Bien qu’importante, cette décision n’a pas été prise à l’unanimité. Trois juges étaient dissidents. Des six juges qui ont formé la majorité, une a pris sa retraite (la juge Abella) et un autre la prendra en 2022 (le juge Moldaver). Chaque nouvelle configuration de la Cour apporte de nouvelles approches à l’égard du fédéralisme et nous ne pensons pas qu’il en sera autrement cette fois-ci. Le temps nous dira si l’arrêt Renvois relatifs à la LTPGES constitue un élargissement exceptionnel des pouvoirs fédéraux compte tenu des dangers posés par les changements climatiques ou un nouveau moyen pour le gouvernement fédéral d’imposer des normes nationales minimales à l’égard de matières ayant des effets interprovinciaux.
Suivant la décision de la Cour suprême, tous les yeux sont maintenant tournés vers la façon dont le gouvernement fédéral évalue la rigueur des régimes de tarification du carbone provinciaux. La Cour fédérale a récemment rejeté la contestation par le Manitoba de l’imposition d’un filet de sécurité pour la redevance sur les combustibles dans la province, jugeant que le gouvernement fédéral avait correctement déterminé que le régime du Manitoba n’était pas assez rigoureux. S’appuyant sur ces décisions, Environnement et Changement climatique Canada devrait se pencher sur les lacunes dans ses normes de rigueur cette année, après son examen quinquennal de la LTPGES.
De manière plus générale, nous observons une hausse des litiges liés aux changements climatiques partout dans le monde, leur nombre ayant plus que doublé depuis 20158. Bien que la plupart de ces litiges sont initiés aux États-Unis, ils augmentent et s’étendent à de plus en plus de pays. Le type et la nature de ces contestations judiciaires sont également de plus en plus diversifiés. En outre, alors que ces litiges ciblent souvent les gouvernements, ils sont aussi utilisés par les parties prenantes pour influencer la gouvernance d’entreprise, ce qui comprend les engagements liés aux facteurs ESG et aux émissions, comme ce fut le cas dans la décision très médiatisée d’un tribunal des Pays-Bas obligeant Royal Dutch Shell à réduire davantage ses émissions de CO2 d’ici 2030 (jugement qui est maintenant en appel). Cette tendance s’observe également au Canada, qu’il s’agisse de la hausse des propositions d’actionnaires liées aux changements climatiques ou de la contestation des déclarations d’écoresponsabilité devant le Bureau de la concurrence.
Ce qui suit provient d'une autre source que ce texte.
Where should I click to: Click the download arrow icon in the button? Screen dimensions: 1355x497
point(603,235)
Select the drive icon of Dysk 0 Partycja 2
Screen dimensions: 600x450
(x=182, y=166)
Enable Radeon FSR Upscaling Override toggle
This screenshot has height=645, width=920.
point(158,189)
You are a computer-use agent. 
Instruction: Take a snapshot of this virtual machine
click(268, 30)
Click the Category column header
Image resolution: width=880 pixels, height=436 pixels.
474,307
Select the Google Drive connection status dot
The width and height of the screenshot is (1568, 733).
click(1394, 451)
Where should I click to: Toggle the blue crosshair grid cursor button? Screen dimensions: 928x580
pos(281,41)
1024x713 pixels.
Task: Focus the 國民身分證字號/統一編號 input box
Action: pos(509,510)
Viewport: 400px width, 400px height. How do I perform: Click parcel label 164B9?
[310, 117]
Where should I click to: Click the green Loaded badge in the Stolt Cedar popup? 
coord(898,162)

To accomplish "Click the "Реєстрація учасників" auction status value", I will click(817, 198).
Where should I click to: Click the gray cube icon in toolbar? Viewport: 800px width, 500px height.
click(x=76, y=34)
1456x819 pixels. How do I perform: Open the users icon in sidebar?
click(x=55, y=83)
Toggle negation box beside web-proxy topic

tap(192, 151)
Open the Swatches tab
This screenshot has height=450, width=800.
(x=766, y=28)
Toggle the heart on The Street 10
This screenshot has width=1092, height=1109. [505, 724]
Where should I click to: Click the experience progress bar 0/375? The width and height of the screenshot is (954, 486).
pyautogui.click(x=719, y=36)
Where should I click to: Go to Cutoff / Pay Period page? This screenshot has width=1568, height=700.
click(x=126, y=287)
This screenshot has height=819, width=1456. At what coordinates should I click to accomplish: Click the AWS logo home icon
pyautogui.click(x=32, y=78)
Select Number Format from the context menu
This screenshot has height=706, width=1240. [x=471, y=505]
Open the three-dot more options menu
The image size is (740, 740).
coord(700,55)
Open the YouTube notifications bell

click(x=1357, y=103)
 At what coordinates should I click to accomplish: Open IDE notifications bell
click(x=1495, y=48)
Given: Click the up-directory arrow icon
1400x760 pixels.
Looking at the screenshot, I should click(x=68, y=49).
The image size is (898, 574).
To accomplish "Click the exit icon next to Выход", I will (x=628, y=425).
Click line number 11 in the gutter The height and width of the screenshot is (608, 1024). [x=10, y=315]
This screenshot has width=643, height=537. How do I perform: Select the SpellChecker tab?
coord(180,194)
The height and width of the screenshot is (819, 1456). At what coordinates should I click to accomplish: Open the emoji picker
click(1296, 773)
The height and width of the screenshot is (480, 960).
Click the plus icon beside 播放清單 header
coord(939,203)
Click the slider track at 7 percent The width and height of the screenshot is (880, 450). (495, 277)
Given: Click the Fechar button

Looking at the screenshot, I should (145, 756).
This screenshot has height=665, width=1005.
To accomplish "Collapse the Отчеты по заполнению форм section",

Un certain nombre de décisions clés de 2021 nous montrent qu’en l’absence de preuves d’iniquité considérable, les tribunaux obligeront probablement les parties à respecter les contrats qu’elles ont signés. En 2022, les entreprises devraient lire attentivement leurs contrats pour s’assurer qu’ils reflètent leurs ententes telles qu’elles les comprennent, et ne pas compter sur l’intervention du tribunal pour se soustraire à un engagement devenu défavorable. En même temps, les développements judiciaires survenus en 2021 montrent que les entreprises demeurent vulnérables aux réclamations des consommateurs ou des employés même si elles respectent un contrat à la lettre. À mesure que l’année avance, il sera intéressant de voir quelles seront les répercussions de ces enjeux sur les entreprises encore aux prises avec les perturbations causées par la pandémie.